*** EXTRACTED ENTRIES

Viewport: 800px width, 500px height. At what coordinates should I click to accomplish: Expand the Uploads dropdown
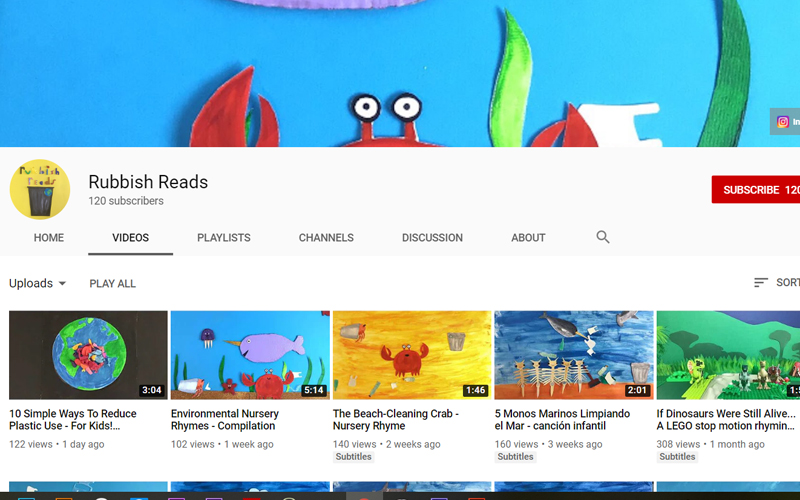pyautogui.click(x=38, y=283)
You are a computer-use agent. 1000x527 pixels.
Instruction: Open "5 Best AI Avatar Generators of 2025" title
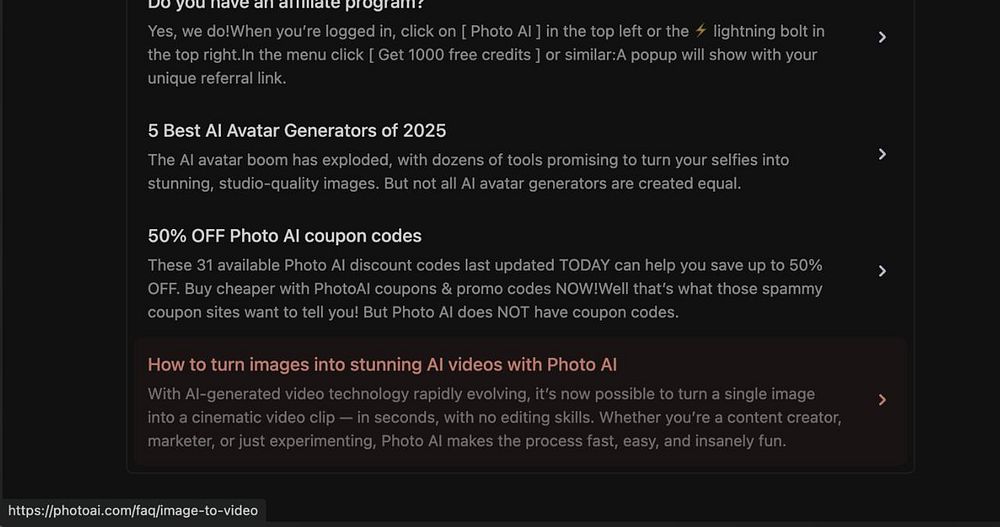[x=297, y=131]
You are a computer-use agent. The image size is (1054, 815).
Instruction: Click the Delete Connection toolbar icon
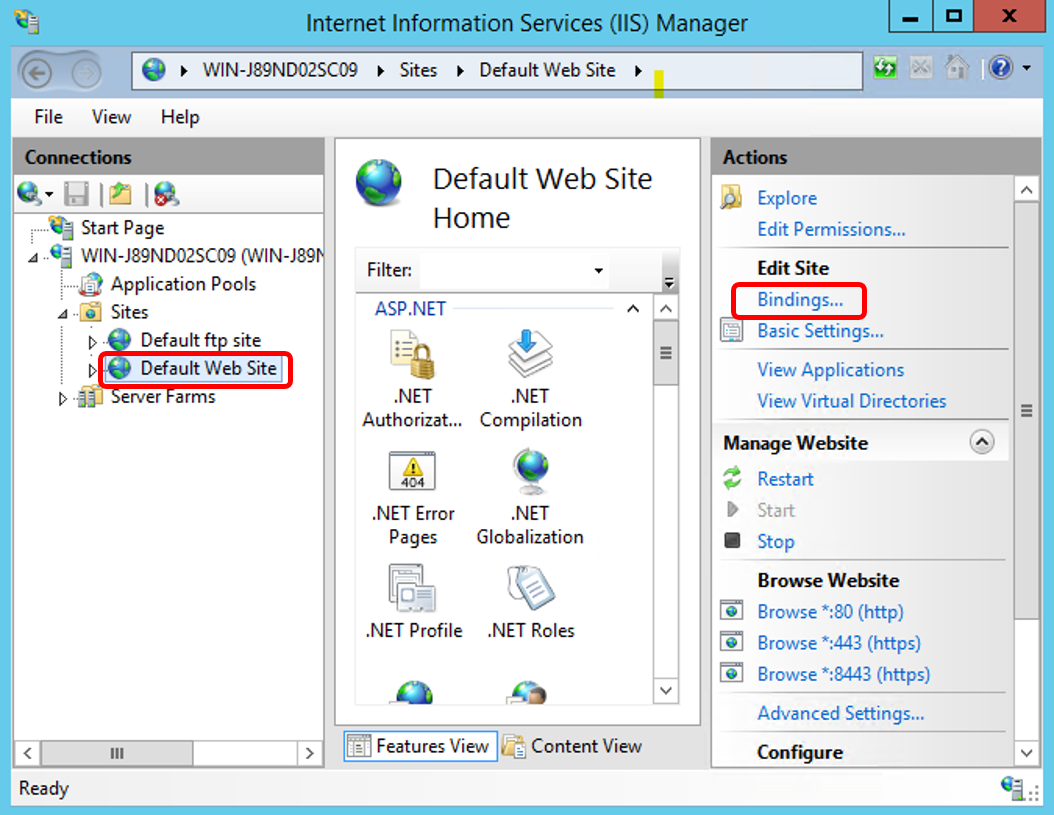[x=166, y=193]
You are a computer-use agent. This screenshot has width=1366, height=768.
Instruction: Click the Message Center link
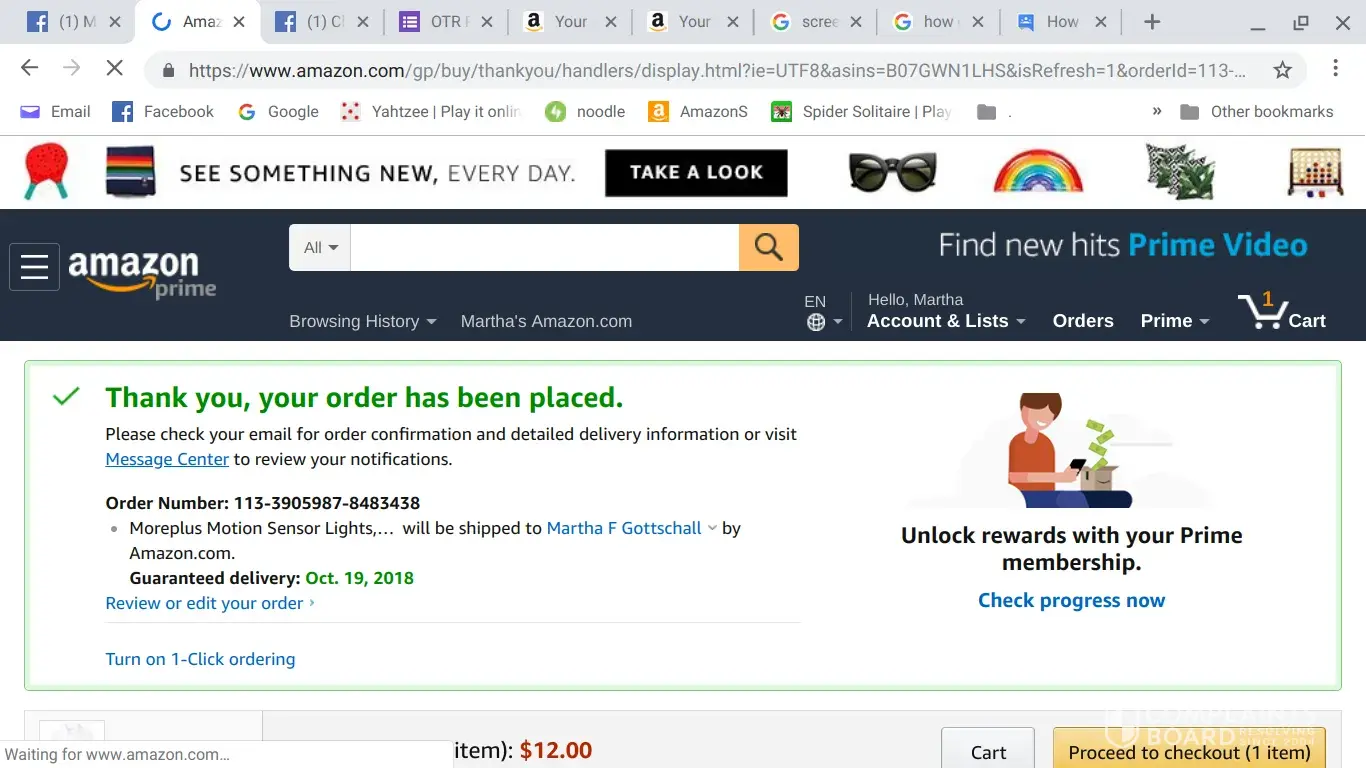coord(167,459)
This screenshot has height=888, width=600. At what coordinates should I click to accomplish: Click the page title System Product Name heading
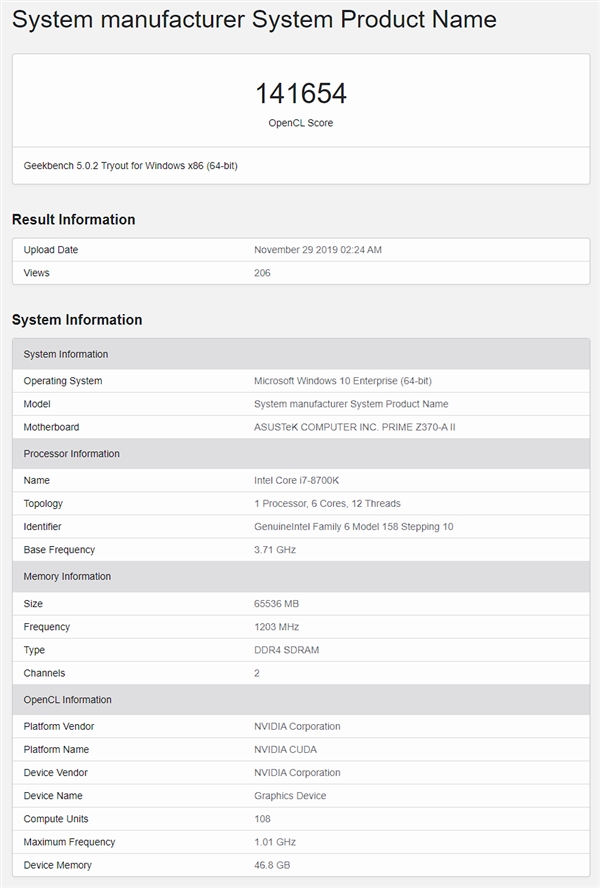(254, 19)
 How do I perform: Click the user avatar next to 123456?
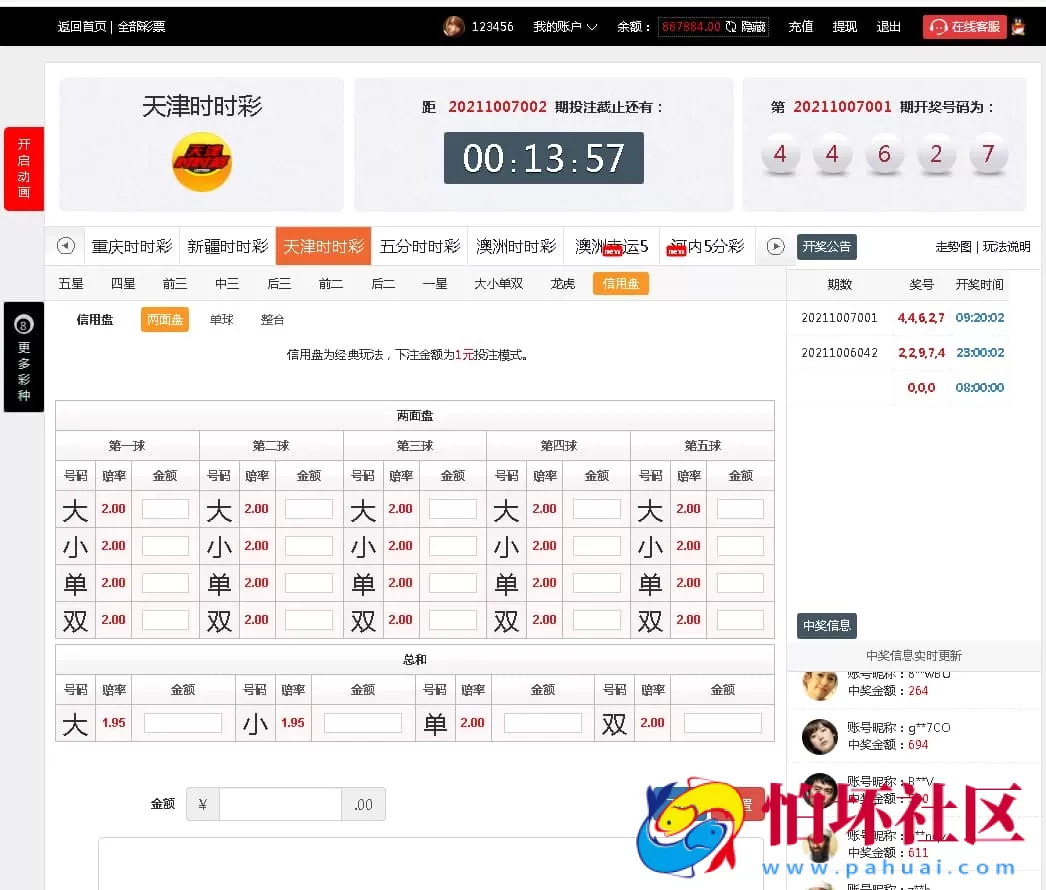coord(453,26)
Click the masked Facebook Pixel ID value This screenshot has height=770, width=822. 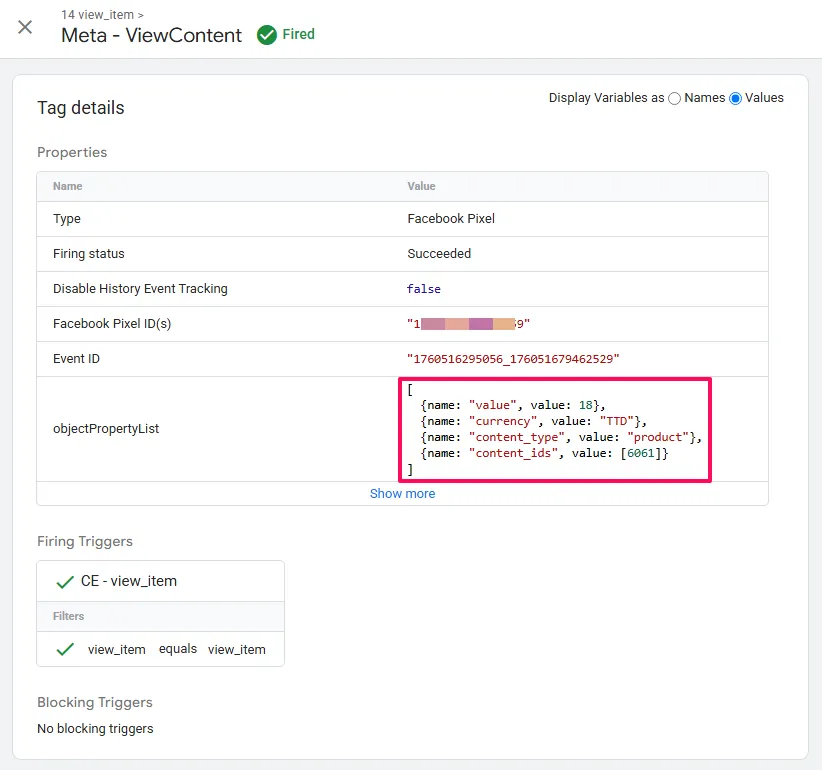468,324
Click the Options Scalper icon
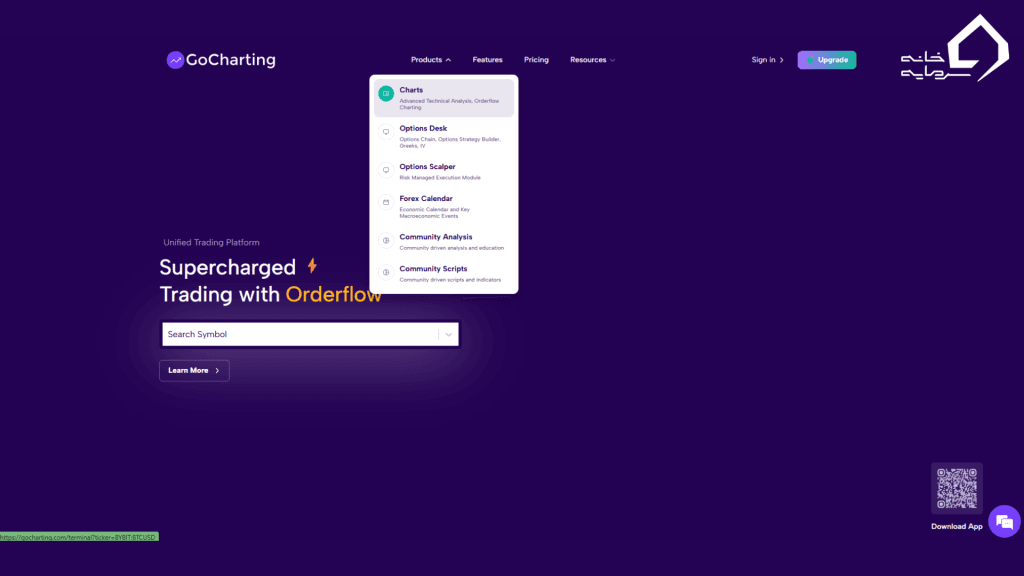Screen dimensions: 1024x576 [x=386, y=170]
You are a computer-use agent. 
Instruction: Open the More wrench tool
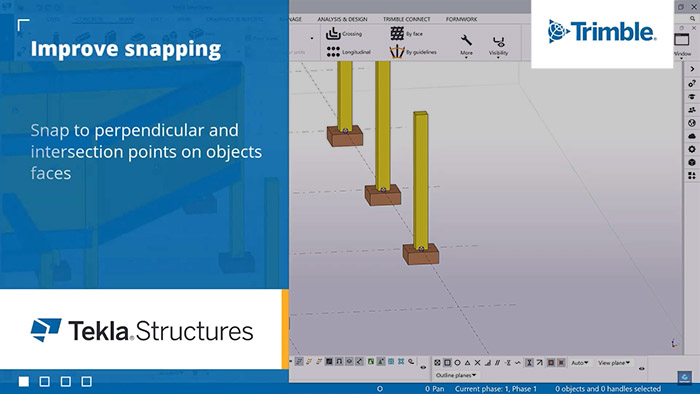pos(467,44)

******

> [EXERCISE DESCRIPTION]
Report all lines in the records that include the string "agent".

> [TASK ANSWER]
You are a computer-use agent. 1000x527 pixels.
You are a computer-use agent. The image size is (1054, 815).
You are a computer-use agent. This screenshot has width=1366, height=768.
You are a computer-use agent. 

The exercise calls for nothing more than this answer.